Reading level of science blogs

Search engines were not created equal. Google became a dominant brand, largely because of its ability to find the most relevant pages for given keywords.



One of the abilities of this search engine is to see that science blogs were not created equal, either; Google can divide the websites according to the reading level. I have no idea whether this rating is done automatically or whether it is based on some human input.

As Jorge Pullin has recommended me, go to google.com and type something like
site:climateaudit.org
to the search box. Right beneath the "Search" button, you may find "Advanced Search". Click at it and you will get to this page. In my case, I had to replace "hl=cs" by "hl=en" in the URL because the Czech advanced search options don't include the reading level.

Under "Need more tools?", select "Annotate..." in the "Reading level". Then click at the "Advanced Search" button at the very bottom. This will tell you the percentage of "basic", "intermediate", and "advanced" paragraphs on the website. Take 30+1 of the science blogs you know and compute the average score.

"Basic" is counted as 1 star, "intermediate" is counted as 3 stars, "advanced" is counted as 5 stars.

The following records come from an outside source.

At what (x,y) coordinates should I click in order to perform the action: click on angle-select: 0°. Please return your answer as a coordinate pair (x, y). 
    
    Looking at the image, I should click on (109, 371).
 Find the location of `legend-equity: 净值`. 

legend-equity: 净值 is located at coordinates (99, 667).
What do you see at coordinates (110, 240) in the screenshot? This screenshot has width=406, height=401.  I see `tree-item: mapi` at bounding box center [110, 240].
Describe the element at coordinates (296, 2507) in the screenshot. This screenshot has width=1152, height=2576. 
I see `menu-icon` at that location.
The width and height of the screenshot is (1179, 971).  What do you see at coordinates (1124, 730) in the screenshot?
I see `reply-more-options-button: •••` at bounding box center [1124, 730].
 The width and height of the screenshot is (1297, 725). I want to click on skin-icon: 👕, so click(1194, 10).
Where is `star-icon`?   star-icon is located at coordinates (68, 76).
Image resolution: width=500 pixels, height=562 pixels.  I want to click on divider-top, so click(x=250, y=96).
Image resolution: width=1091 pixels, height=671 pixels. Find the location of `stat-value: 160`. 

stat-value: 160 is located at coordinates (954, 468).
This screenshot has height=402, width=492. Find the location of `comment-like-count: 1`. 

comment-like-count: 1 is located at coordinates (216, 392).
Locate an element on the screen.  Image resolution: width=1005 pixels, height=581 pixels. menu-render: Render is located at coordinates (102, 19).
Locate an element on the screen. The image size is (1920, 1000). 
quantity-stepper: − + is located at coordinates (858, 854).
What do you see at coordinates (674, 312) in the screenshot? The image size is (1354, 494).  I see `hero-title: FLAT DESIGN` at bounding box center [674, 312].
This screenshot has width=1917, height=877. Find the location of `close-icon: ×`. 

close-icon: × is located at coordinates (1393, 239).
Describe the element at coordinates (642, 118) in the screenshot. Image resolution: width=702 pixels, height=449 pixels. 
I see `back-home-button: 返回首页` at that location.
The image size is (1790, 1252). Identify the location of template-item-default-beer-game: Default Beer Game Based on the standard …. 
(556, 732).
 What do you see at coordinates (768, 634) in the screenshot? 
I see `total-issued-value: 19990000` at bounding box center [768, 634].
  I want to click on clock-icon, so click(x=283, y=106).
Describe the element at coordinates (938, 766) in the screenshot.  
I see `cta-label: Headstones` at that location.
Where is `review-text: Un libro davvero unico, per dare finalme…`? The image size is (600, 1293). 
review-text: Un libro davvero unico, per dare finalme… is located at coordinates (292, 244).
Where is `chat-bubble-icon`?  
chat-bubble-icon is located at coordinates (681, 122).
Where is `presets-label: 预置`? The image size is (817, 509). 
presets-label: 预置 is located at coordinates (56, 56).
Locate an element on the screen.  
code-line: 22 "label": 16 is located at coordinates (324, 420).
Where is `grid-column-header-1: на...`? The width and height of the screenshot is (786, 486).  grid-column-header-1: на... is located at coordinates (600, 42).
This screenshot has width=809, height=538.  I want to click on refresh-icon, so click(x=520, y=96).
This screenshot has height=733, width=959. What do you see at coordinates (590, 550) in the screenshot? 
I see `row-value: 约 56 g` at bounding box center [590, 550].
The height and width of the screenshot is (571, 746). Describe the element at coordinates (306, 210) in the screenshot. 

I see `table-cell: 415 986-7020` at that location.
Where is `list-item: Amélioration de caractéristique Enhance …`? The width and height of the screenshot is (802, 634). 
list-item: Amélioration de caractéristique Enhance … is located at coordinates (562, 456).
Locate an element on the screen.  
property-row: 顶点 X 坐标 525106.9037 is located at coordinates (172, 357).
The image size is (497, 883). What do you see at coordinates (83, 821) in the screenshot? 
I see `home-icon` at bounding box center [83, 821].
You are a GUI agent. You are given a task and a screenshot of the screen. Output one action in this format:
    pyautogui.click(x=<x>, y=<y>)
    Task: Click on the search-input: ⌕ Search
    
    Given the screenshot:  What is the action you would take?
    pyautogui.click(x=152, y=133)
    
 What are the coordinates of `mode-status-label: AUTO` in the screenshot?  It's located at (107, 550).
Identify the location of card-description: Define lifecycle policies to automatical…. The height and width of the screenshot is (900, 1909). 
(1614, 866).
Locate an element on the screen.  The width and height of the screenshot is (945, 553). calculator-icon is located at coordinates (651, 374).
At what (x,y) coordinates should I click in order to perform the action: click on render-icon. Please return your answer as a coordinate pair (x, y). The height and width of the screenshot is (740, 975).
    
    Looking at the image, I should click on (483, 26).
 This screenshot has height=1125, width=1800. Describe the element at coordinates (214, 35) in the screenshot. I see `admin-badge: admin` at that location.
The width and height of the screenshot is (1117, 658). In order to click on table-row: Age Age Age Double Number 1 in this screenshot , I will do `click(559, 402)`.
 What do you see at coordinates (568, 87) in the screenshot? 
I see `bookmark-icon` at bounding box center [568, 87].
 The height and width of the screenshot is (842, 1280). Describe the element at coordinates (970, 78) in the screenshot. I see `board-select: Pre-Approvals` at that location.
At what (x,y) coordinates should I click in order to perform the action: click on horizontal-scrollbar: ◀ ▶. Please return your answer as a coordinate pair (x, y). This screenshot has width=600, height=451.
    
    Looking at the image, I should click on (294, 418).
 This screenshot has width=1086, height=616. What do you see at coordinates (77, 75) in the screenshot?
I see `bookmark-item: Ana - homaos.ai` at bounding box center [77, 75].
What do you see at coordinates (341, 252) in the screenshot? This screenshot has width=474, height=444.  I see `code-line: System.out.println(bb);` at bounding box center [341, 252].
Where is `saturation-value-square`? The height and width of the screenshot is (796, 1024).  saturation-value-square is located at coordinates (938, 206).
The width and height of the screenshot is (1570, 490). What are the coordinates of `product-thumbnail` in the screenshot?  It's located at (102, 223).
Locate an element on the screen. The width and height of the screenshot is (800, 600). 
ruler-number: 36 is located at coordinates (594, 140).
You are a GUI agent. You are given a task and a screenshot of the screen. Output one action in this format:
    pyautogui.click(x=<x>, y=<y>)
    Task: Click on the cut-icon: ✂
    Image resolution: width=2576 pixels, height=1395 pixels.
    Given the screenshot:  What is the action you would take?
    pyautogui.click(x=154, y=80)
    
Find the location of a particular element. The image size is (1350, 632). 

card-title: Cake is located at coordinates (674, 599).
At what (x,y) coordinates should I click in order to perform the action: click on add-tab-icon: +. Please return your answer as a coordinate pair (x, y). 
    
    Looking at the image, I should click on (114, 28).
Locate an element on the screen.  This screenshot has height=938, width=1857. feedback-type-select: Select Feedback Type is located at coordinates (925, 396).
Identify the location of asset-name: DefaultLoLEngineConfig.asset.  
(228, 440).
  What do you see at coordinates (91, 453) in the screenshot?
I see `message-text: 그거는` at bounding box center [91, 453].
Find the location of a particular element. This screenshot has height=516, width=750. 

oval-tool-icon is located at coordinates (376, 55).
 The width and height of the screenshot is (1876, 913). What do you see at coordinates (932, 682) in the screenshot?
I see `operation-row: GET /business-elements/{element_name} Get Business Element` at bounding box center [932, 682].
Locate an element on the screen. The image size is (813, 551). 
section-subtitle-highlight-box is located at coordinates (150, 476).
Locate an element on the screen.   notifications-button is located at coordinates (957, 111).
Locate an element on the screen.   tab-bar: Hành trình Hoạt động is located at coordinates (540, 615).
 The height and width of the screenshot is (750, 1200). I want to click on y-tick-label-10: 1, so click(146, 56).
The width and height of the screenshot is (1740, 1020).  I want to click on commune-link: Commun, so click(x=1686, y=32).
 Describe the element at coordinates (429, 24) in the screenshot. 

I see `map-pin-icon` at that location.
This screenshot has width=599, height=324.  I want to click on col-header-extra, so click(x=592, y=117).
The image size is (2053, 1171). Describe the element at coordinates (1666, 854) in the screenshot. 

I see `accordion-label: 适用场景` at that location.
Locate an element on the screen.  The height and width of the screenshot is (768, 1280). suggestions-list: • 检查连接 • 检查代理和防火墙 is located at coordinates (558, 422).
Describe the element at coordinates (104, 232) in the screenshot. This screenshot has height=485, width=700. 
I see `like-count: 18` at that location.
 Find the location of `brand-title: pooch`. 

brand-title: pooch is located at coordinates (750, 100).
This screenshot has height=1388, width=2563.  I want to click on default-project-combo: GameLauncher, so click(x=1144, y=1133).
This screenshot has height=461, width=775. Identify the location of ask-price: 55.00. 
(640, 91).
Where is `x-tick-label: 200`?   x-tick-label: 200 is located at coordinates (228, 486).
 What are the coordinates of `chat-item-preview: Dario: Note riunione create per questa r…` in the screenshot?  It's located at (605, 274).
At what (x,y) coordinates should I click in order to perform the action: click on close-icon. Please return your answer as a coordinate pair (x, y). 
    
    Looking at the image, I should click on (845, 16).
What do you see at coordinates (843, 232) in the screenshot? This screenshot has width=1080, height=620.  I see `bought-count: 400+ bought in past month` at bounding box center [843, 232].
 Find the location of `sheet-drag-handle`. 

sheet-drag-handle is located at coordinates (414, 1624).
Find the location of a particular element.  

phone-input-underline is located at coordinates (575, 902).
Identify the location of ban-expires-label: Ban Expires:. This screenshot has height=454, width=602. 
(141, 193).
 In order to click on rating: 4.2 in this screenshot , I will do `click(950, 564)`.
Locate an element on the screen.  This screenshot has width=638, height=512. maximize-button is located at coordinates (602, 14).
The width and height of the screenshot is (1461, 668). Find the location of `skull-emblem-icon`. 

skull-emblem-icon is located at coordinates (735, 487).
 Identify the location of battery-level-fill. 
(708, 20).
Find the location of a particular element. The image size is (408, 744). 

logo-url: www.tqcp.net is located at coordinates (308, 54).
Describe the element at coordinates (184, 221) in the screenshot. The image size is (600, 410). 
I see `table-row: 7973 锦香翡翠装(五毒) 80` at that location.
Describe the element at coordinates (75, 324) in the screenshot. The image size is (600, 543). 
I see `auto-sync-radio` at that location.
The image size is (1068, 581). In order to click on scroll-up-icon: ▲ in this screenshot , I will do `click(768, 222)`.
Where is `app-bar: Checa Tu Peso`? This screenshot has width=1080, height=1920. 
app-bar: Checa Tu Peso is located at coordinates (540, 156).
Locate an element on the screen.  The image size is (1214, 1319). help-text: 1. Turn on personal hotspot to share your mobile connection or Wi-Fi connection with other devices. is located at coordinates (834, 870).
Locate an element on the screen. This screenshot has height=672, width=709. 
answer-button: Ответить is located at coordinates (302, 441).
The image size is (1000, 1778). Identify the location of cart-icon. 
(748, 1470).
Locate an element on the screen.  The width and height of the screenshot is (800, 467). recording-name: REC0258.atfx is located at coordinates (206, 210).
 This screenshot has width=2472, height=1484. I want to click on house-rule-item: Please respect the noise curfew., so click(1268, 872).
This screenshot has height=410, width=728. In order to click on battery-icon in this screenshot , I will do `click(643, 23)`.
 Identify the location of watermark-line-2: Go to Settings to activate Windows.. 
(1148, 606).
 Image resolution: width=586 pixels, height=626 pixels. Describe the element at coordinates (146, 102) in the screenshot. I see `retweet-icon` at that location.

Compute the average. What will you get?




Well, here are some results. For your convenience, I added God and idealized bullshit.



I hope that you can recognize some of the acronyms.

Of course, God's website was added above TRF in order to emphasize that I am a humble correspondent. ;-)

On the opposite end, CapitalistImperialistPig of New Mexico, William Connolley of Stoat, Clifford Johnson of Asymptotia (sorry! Google thinks that cooking is not advanced), Phil Plait of Bad Astronomy, and especially P.Z. Myers of Pharyngula reside at the very bottom, right above the idealized bullshit that was added for a similar reason as God. Congratulations, P.Z. Myers: in a completely fair world, the last two contestants would be reversed or at least tied. :-)

More seriously, you may use the table to find other blogs you may like. After TRF, you see the arXiv blog, Tommaso Dorigo's new blog, and Chris Colose's alarmist blog which is largely defunct now.